The bill does allow law enforcement to remove the gun until a judge, within 48 hours, can consider the circumstances. And it has been used a number of times, though of course Republicans have been fighting it. It is chilling to think that until this mostly unknown law was passed, it was illegal to ask that a gun be removed from someone who clearly seemed dangerous. And Colorado is ahead of the game. The Justice Department has just published model “red flag” legislation for states to follow if they choose, but it can be implemented nationally only if passed by Congress, which seems unlikely with the filibuster still in place.
Mary McCarthy wrote to Hannah Arendt about how tired people were of protesting the Vietnam War: “[P]eople had sent so many telegrams to their senators, signed so many statements, marched and demonstrated so many times that they were tired, ‘usés,’ and anyway nobody listened to them any more.” Many of us feel this exhaustion while trying to make the system work better—how many letters and phone calls must we make to try to reduce senseless murder? There is always a flurry of activity after a shooting, then it all dies down. And, on the other hand, all the people whose sense of agency and power comes from possessing large numbers of deadly automatic weapons take to the phone as well.

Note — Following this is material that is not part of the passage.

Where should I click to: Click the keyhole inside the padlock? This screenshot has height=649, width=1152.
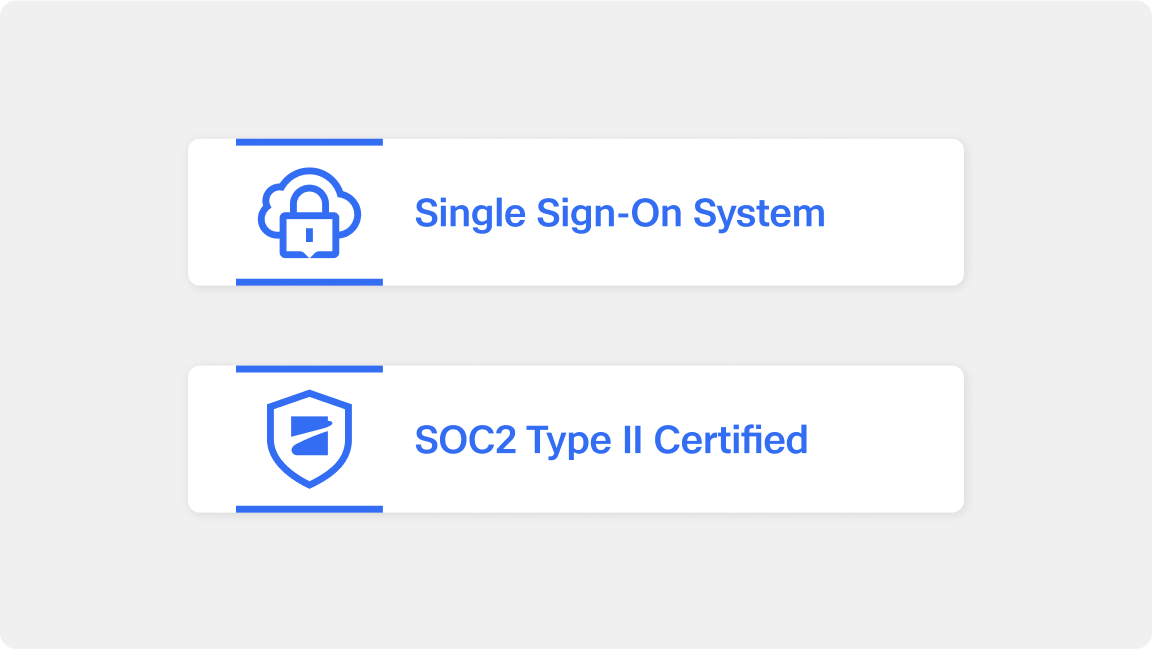[x=309, y=235]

President Biden has announced several small executive actions to begin to tackle gun violence, but gun advocates are already saying the measures violate the Second Amendment. With seats in Congress almost tied, and a Democratic majority quite precarious, the way forward is far from sure. If we lose the midterms we lose any chance for progress towards a more sensible approach to owning lethal weapons, as well as (perhaps more important), better access to health care and better paid jobs, which could at least mitigate some of the pain in our society. Before Biden was elected, Joseph O’Neill wrote, in the New York Review of Books, “Somewhat unexpectedly, ensuring the success of the Democratic Party has become the most important political project in the world.” While we have defeated Trump, at this point the continued success of the Democratic Party is far from assured. Unless H.R.1, the comprehensive voting rights bill that does away with partisan gerrymandering, passes by July, Republicans will have the ability to gerrymander even more districts their way, and Democrats are almost certain to lose the midterms. Passing H.R.1 depends on its not being filibustered; currently Senator Manchin of West Virginia says he’ll support the filibuster no matter what, and Senator Sinema of Arizona seems to be basking in the attention she gains from gumming up the works.
In Boulder, our local ban on assault weapons was overturned; the state legislature in our still very much cowboy state is hesitant to go ahead; and on the federal level there’s little that can be done with the current Congress. The deaths keep piling up. 11,672 gun violence deaths from all causes in 2021 as I write. By the time you read this there will doubtless be many more.